Peyton Manning’s wisdom for young athletes

Two-time Super Bowl champion offers advice to high school athletes during Kentuckiana Sports Awards Banquet.

Former NFL quarterback Peyton Manning sat down with Jason Frakes, Courier-Journal high school sports writer, to discuss his career, retirement, thoughts on children playing football and advice for high school athletes.

At the Kentuckiana Sports Awards Banquet on June 14, guest speaker Manning shared intimate details about his 22-year career as a football player. His most important piece of advice was to value time and friendships.

“Keep your work ethic as high level as it is, but really cherish your friendships and relationships with your family and all of your friends,” he said.

At one point he removed his two Super Bowl rings from his back pocket. The diamonds gleamed from the stage as he held them in his palm.

“I just got the Broncos ring this past Sunday,” Manning said. “I will probably put these away after 10 days. I don’t need to wear them as a reminder of the relationships that I have made.”

He answered three very important questions about today’s youth sports world:

Should kids play football?
“If your child wants to play, yes.
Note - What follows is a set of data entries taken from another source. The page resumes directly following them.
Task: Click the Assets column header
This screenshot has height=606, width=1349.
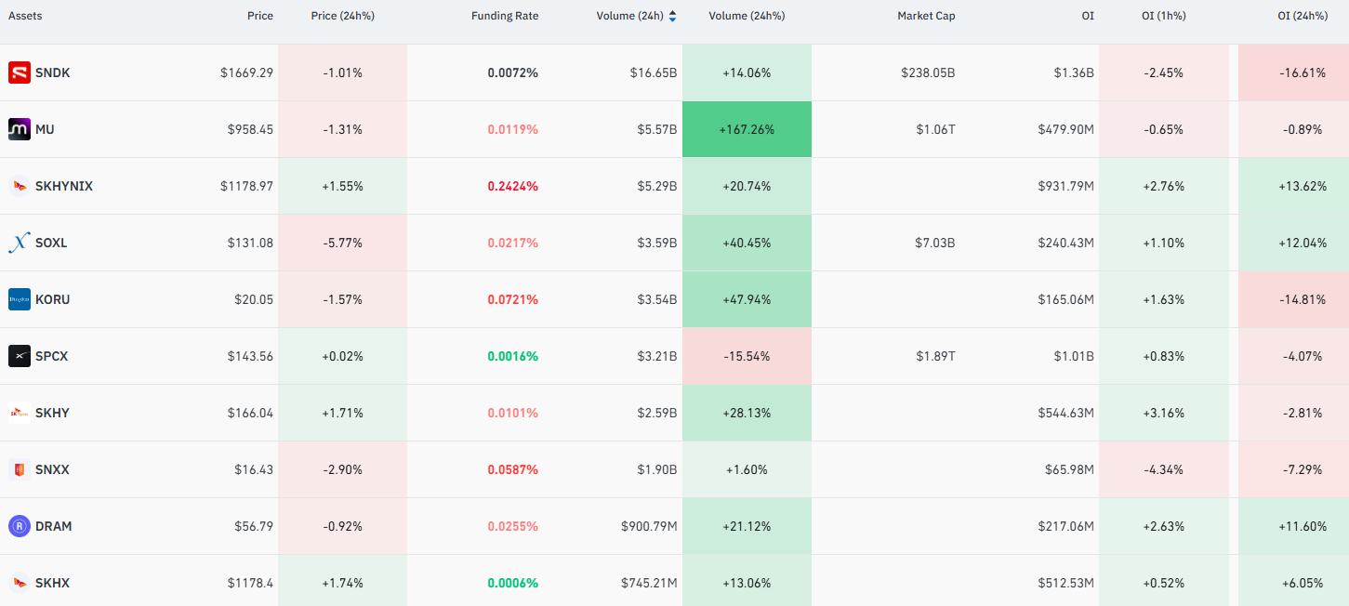Action: [25, 16]
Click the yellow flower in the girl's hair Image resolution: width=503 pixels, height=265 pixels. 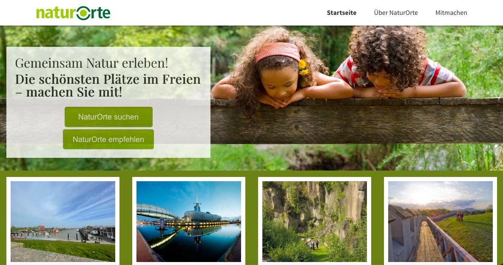click(x=303, y=67)
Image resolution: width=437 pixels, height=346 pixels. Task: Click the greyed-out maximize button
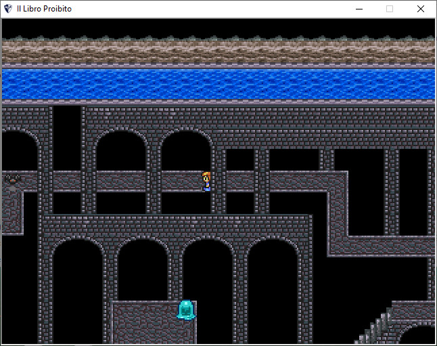point(390,9)
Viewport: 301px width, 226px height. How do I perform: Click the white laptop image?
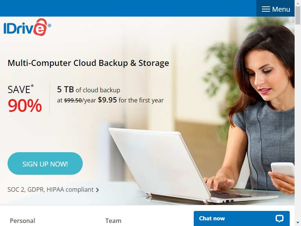pyautogui.click(x=173, y=165)
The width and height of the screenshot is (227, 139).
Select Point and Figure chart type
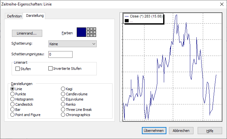coord(13,115)
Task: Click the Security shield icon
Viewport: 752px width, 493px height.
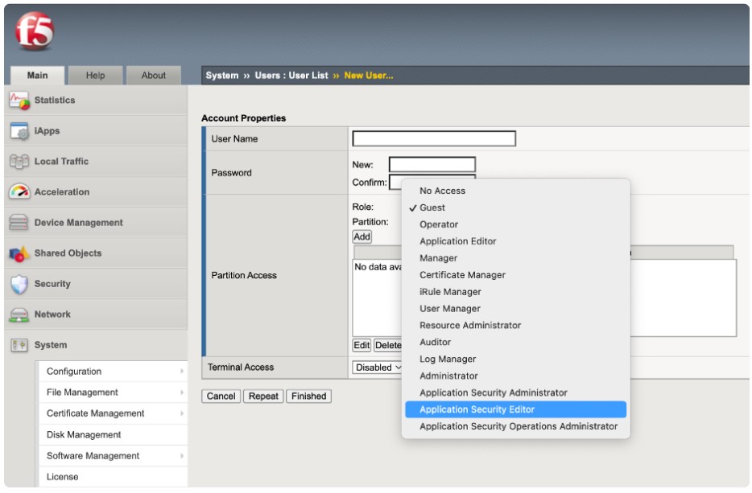Action: click(x=19, y=284)
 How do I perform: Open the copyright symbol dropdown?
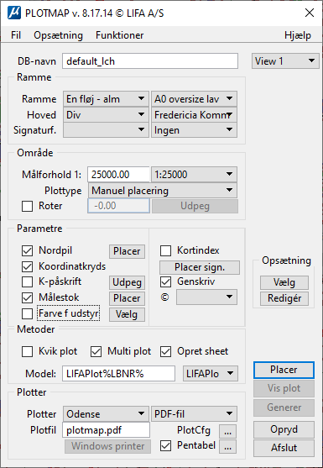[x=206, y=297]
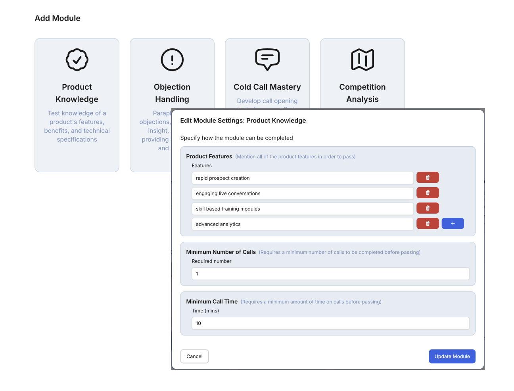
Task: Remove the 'advanced analytics' feature entry
Action: [x=427, y=224]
IF they want to play. That’s what is most important. My dad never pushed me. I always appreciated that. If they want to do it young, find a good program. Make sure they teach good technique, tackling, and they know what they are doing to make it safer. Otherwise, wait and play flag football. I never played organized football until the seventh grade, and I did just fine.”

Lessons from an injury:
“I learned from Cooper [Manning’s older brother] that you can’t ask ‘Why me?’ and feel bad for yourself. You have to have a good attitude and understand that great things can come from the times in life where things change. The year I was out from football my wife and I had our twins, and that was a blessing in disguise. I wouldn’t trade that for anything in the world.”

Manning’s advice to high schoolers:
“Don’t take your time for granted. Slow down and enjoy the moment that you are in. Don’t wish away high school or college; appreciate the time you are in and the people that surround you. When you go to college, you’re not going to have the same routine that you’ve always had with your families.

If you’ve worked so hard to get to this point, don’t forget to enjoy it.”